I have to say I’ve been quite amazed by the response this essay’s gotten. Amazed and thankful. One of the many downsides to the internet (and the reason it will never completely take over my life) is its anonymity. So all this notice has been reassuring to me.
But I feel I should elaborate, if only slightly, on my original topic.
When I stated, “I am not a jazz musician” this was a statement of societal non-identity. That is, at the heart of it, I don’t care about marketing rubric (not painstakingly so) nor about the interesting, but academic, question of “what is jazz?” What I care about is having a group identity and being able to work. The essay I wrote is the simplest way I could find to say that identifying as a jazz musician fulfills neither of those desires.*
The most important part of my essay (to me) was, “I just don’t feel welcome here. I don’t feel wanted, needed or necessary to jazz, its traditions or its current culture.” Certainly while this statement says more about me than jazz culture, it also points to the fact that I’m pursuing a fundamentally different path. While this path is exemplified by Ellington, Mingus, Threadgill or Braxton, it sounds nothing like their paths (never mind the fact that I don’t have a fraction of any of their abilities). Many (not all) musicians who have abjured the title “jazz” have done so after being accepted or nominated into the community. I can’t say I’ve felt either of those things. Yes, I have played with jazz musicians, yes I’ve hired them, yes I’ve studied with them. So yes, I have been knocking on the jazz door for going on 20 years now. But no, I’ve never felt admitted to the room. So at this point, I’m trying to get on with my life. Call me slow to catch a hint, but I get it now. Moving on.
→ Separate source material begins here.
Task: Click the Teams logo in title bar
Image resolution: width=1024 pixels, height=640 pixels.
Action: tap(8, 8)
And “being able to work?” That’s why I brought up the whole marketing angle, but I apologize for not being clear enough or succinct enough. Here’s my straight up opinion on this: despite what some of my esteemed colleagues believe, I think the Marsalis family, Crouch, et al. won the jazz war. Jazz is now busily being enshrined and canonized with lots of concomitant onstage demonstrations by some practicioners. And honesetly? I don’t care. The gentlemen I have named have worked very, very hard to win these lexical rights and they care deeply about this word ‘jazz.’ Great. They can have that word. I don’t need it. What I need is work. I need to be able to quit my day job. I need to be able to play music for a living. That’s what I care about. And while your job title can impact your living wage, during these desperate times (and please, let’s not kid ourselves, it’s really quite bleak for many of us right now) clarity of purpose is demanded. So when push comes to shove, I’m much more invested in actually working than in my job title.
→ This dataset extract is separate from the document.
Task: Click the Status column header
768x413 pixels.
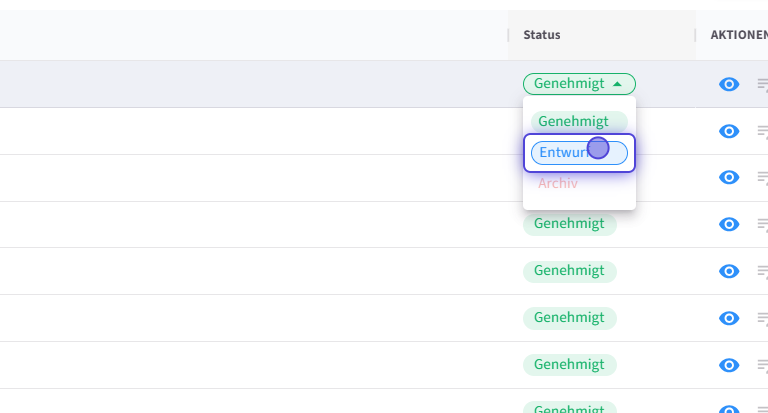Action: [x=542, y=35]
The current version of jazz’s definition that gets any financial support is not
a. a definition that includes me or many of my heroes.
b. looks like any fun.
Because when it comes down to it, I still remember what it felt like the first time I came in contact with music that made me want to play, and that music filled me with immense amounts of joy, passion and life. It was fun. And frankly, the music of the recreationists, despite the skill and artistry of its practicioners, does not make me feel the same way. And most of all, it doesn’t look or sound fun. I always thought that ‘jazz’ could be a larger umbrella term. I thought that the generation of people I went to school with could help expand it. That we could build a bigger room that included the recreationists and …well, myself. I don’t think that anymore. So I leave it up to others to find a label for what I’m doing. Again, if folks want to call it ‘jazz,’ so be it. This is all to say that it doesn’t matter to me now.
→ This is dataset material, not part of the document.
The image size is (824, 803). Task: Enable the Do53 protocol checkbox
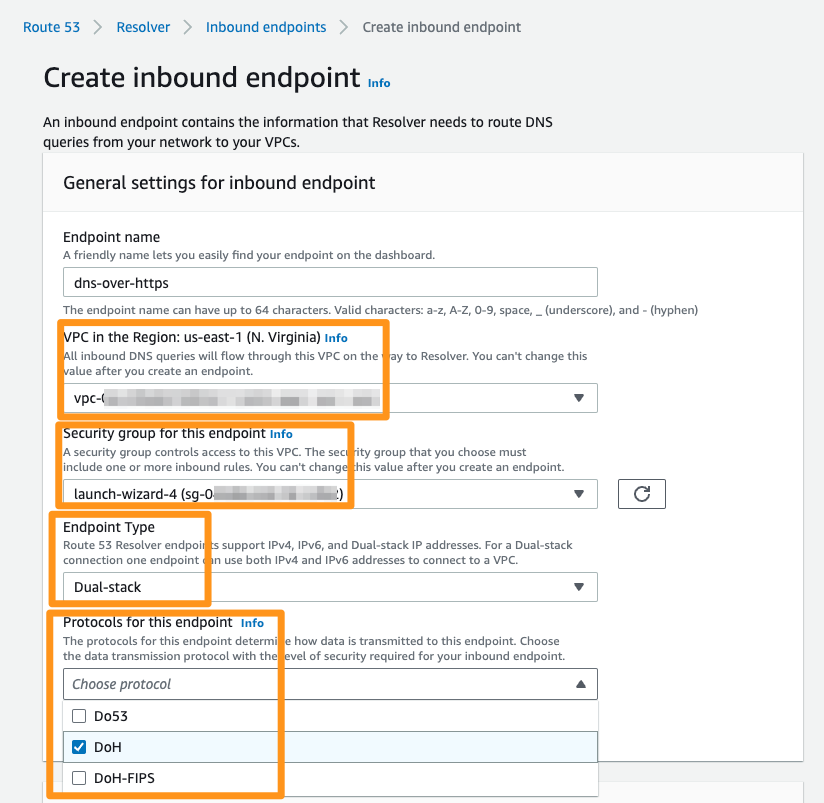coord(81,715)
As one final note, while I’ve been gratified by the response the original posting got, it’s troublesome and sad to me that so many of the musicians who responded essentially said the equivalent of “You tell ‘em!” What does this say about jazz culture? We’re so busy trying to bring in an “audience” and to “educate” people, but meanwhile, we seem to be neglecting and ignoring our literal own? If I’m not the only one having these feelings, then that means there’s a worrisome number of artists who aesthetically feel homeless. And while the fancy words make this seem like not such a big deal, having so much self-identity tied into aesthetics can lead to some truly self-destructive behavior under these circumstances. I am both worried about and disappointed in my colleagues.
*[N.B. – I fully recognize that both of these unfulfilled desires might be completely my fault. If that’s how you feel, I completely understand. But I am writing and publishing all these words on the off-hand chance that I don’t share 100% culpability. Because if that’s the case, my issues are definitely indicative of systemic unhealthiness.]